One Chuqlab client, for instance, had 2,000 hours of audio recordings associated with just one cold case, George said. And, he said, without a service like Chuqlab, no law enforcement agency has the staffing or the budget to create or search through such volumes of transcripts. “You’re trying to find the needle in the haystack.”

Right now, George and Dirker are Chuqlab’s only two employees. But the company has growth ambitions, and late last year, it landed an incentives offer from the Indiana Economic Development Corp. to help further that goal.

The IEDC offered Chuqlab $800,000 in tax credits based on the company’s plan to hire 50 employees by the end of 2025. The incentives are performance-based, meaning that the company can only claim the tax credits after they create jobs. George said he hopes to have eight employees by mid-year and closer to 20 by the end of 2022.

George, 40, has a background in both business and technology.

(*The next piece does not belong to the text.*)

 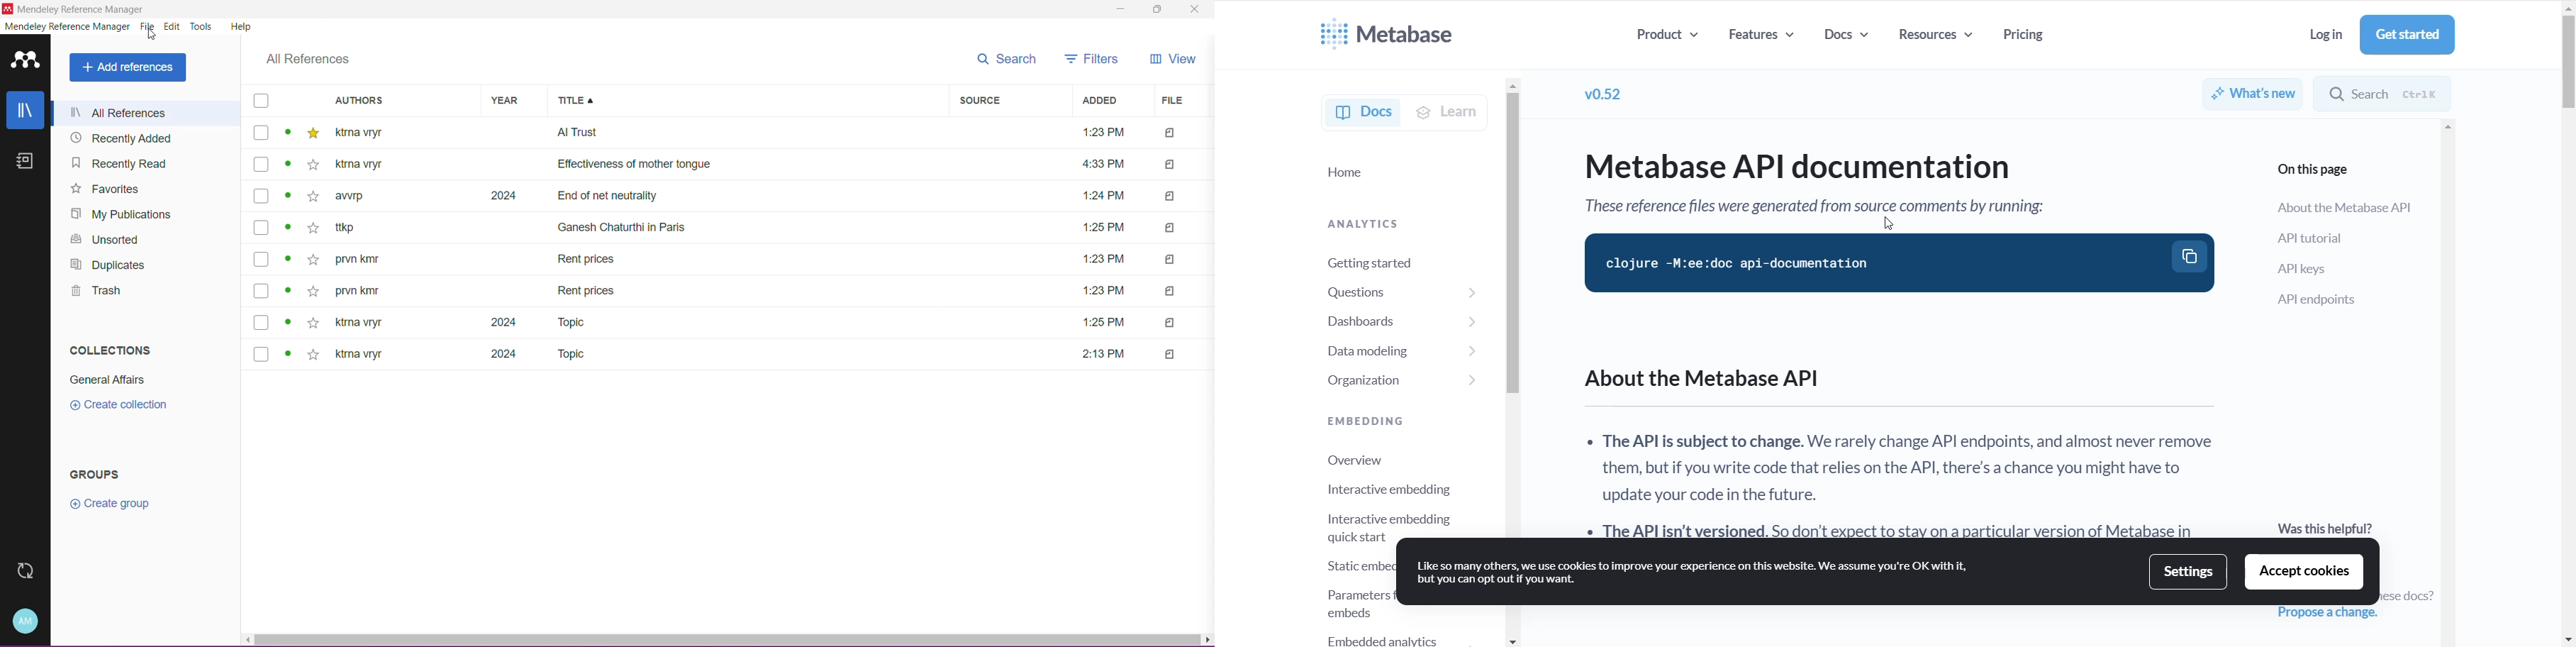 I want to click on pricing, so click(x=2030, y=37).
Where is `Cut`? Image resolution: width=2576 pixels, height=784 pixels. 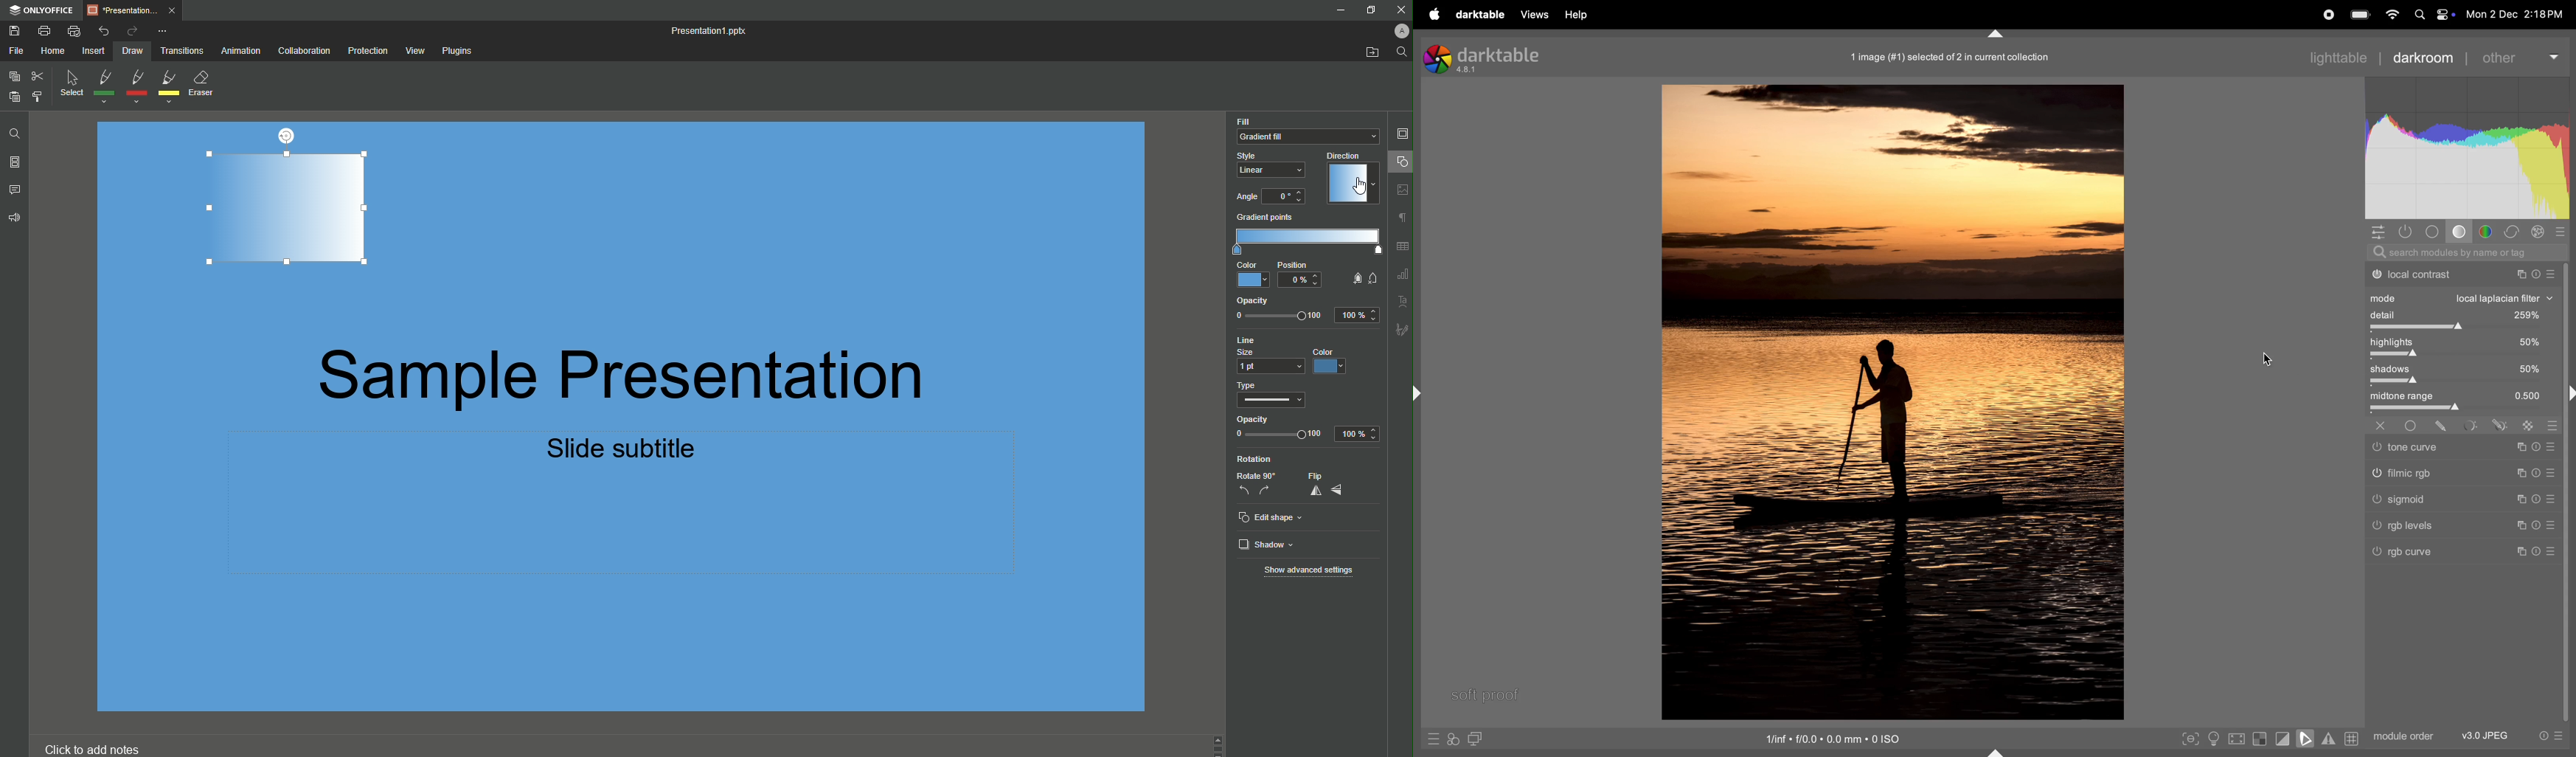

A native of Liberia who moved to the U.S. as a child, he earned a bachelor’s degree in business from Franklin and Marshall College in 2004. After graduation, he worked at Merrill Lynch and Raymond James before shifting to cybersecurity, with jobs at several firms including Indianapolis-based Rook Security.

George was selected to participate in the spring 2021 cohort for Gener8tor’s Indianapolis gBeta program, a seven-week accelerator for startups.

George, who is Black, said he believes Chuqlab’s technology can help remove bias from the investigations process.

Because of the volume of calls that a jail or prison might handle every day, George said, only a small percentage of calls typically are monitored by officials. And if humans are involved in selecting whose calls are monitored, conscious or unconscious bias can affect those selections. But if the facility has the ability to record and search through all or most of those calls, that potential for bias drops away.

Chuqlab’s technology also allows facilities to keep tabs on inmates’ phone calls without having a prison official listening to the calls in real time. Rather, officials can search transcripts for relevant information after the fact. That, George said, gives more privacy to inmates who may be having family conversations that contain nothing of interest to an investigator. “We actually bring back more dignity to people that are in those situations than they have right now.”

Oh, and about the name of the company: Pronounced “Chuck-lab,” George chose the name to honor his late cousin, Charles Johnson, who died at age 36. Johnson, who was living in New Jersey and working on a doctoral degree, suffered a fatal stroke while he was on a visit to Liberia in 2019.